As seen best in FIG. 8, the accumulator 200 has a cylindrical accumulator housing assembly which includes an adapter housing 206 having a fitting means 207 on its lower end for connection to the lower end of a single tube 204. The housing 206 defines a chamber 208 with internal threads 209 formed in the lower end thereof. A housing body 210 of special configuration is provided with a union-like fitting 211 at its upper end which has an annular flange 212 with an externally threaded boss 213 extending axially upwardly therefrom and a similar boss 214 extending axially downwardly therefrom. The special body 210 has its upper boss 213 threadingly mounted in the threads 209 of the adapter housing 206, and a cylindrical housing 216 having a bore 217 is threadingly carried on the lower threaded boss 214. The special body 210 has a first reduced diameter portion 218 depending integrally and axially from the lower threaded boss 214, and a second further diametrically reduced portion 219 depends integrally and axially from the first reduced diameter portion 218. The union-like fitting 211 and the first reduced diameter portion 218 have an axial bore 220 formed therein which is provided with internal threads 221 at the upper end for demountably receiving a plug 222. The axial bore 220 has an opening in the bottom end thereof which places it in liquid communication with a bore 223 formed through the second reduced diameter portion 219 of the housing body 210.

The cylindrical housing 216 is internally threaded at its lower end and a coupling housing 224 is threadingly carried therein.
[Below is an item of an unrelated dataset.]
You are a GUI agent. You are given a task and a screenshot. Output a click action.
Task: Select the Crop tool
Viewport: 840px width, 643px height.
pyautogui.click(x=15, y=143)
The coupling housing 224 is formed with an annular upwardly opening chamber 225 at its upper end which circumscribes an axially extending upstanding boss 226. A first passage 227 is formed through the coupling housing 224 with its upper end opening into the annular chamber 225 and having a signal tube 228 coupled to the lower end thereof such as by the illustrated fitting means 229. A second passage 230 is formed in the coupling housing 224 with its upper end passing axially through the upstanding boss 226 and a production tube 232 is coupled to the lower end of the passage 230 by fitting means 233.
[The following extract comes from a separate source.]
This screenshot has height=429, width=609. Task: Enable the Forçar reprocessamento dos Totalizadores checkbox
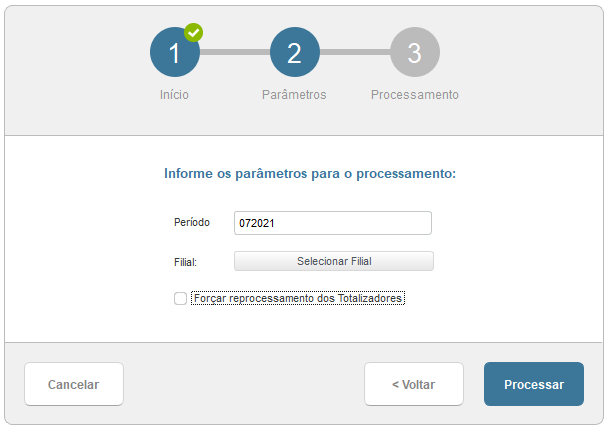click(x=180, y=298)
The accumulator 200 is seen from the above description to be coupled to the above ground generator 202 by the single tube 204 which, as will hereinafter be described, serves to transmit the cyclic hydraulic pressure waves down to the accumulator, and transport pumped liquid to the ground surface. The accumulator 200 is coupled to the liquid elevating mechanism 120 by means of the signal tube 228 which transmits the hydraulic pressure waves from the accumulator 200 to the liquid elevating mechanism 120, and by a production tube 232 which transports the pumped liquid upwardly from the liquid elevating mechanism to the accumulator.

The single tube 204 is in direct liquid communication through the accumulator 200 with the signal tube 228 in that the internal chamber 208 of the adapter housing 206 is in liquid communication with the bore 217 of the cylindrical housing 216 by means of a passage 236 formed through the union-like fitting 211 of the housing body 210. With the chamber 208 and the bore 217 being in liquid communication with each other in this manner, they are also seen to be in liquid communication with the annular chamber 225 and the passage 227 of the coupling housing 224. Thus, it will be seen that the adapter housing 206 with its chamber 208, the passage 236, the cylindrical housing 216, its bore 217, and the coupling housing 224 with its chamber 225 cooperatively form an accumulator housing assembly which defines a bore.
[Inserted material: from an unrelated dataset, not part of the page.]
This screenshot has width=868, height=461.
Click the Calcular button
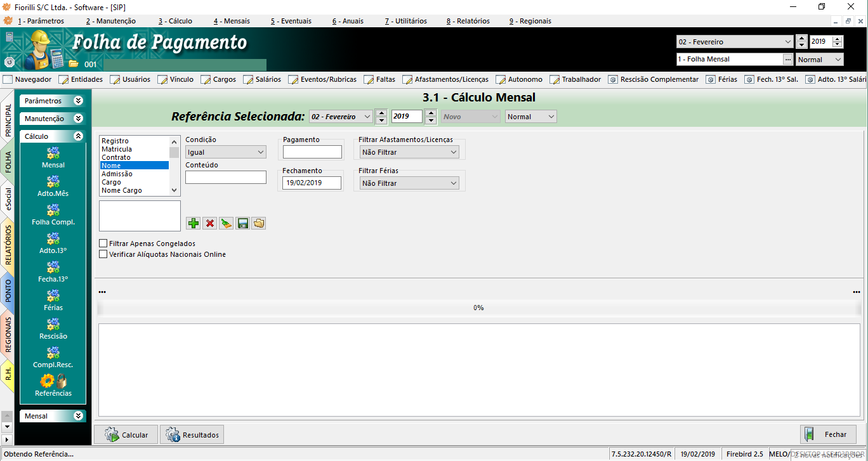click(126, 435)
As shown, the upstanding boss 226 of the coupling housing 224 is nestingly disposed within the lower end of the bore 223 of the second reduced diameter portion 219 of the housing body 210. A piston 240 is reciprocally mounted in the bore 223 and suitable seals 242 are fixedly carried in the second reduced diameter portion 219 so as to be in sealed engagement with the periphery of the piston 240. By virtue of this seal-piston arrangement, the lower portion of the bore 223 below the seals 242 provides a first cavity 244 in the body 210, and the upper portion of the bore 223 and the bore 220 cooperatively form a second cavity 243 in the body 210. The first cavity 224 of the body 210 is a pumped liquid receiving cavity in that it is in liquid communication with the production tube 232 by means of the passage 230 of the coupling housing 224. The pumped liquid receiving cavity 244 is also in communication with the bore 217 of the cylindrical housing 216 by means of an injection port 245 formed in the sidewall of the special housing body 210. The piston 240 has its lower end axially disposed within the pumped liquid receiving cavity 244 with its upper end extending axially into the second cavity 243 of the housing body 210. The upper end of the piston 240 is in bearing engagement with a weight means 246 which is disposed in the second cavity 243.

The weight means 246 is seen to include a base weight 247 having an axially upstanding threaded stud 248 for receiving ring shaped additional weights 250 on an as needed basis for head pressure counterbalancing purposes.

OPERATION

The liquid elevating mechanism 120 operates in exactly the same manner as hereinbefore fully described and therefore its operation will not be repeated.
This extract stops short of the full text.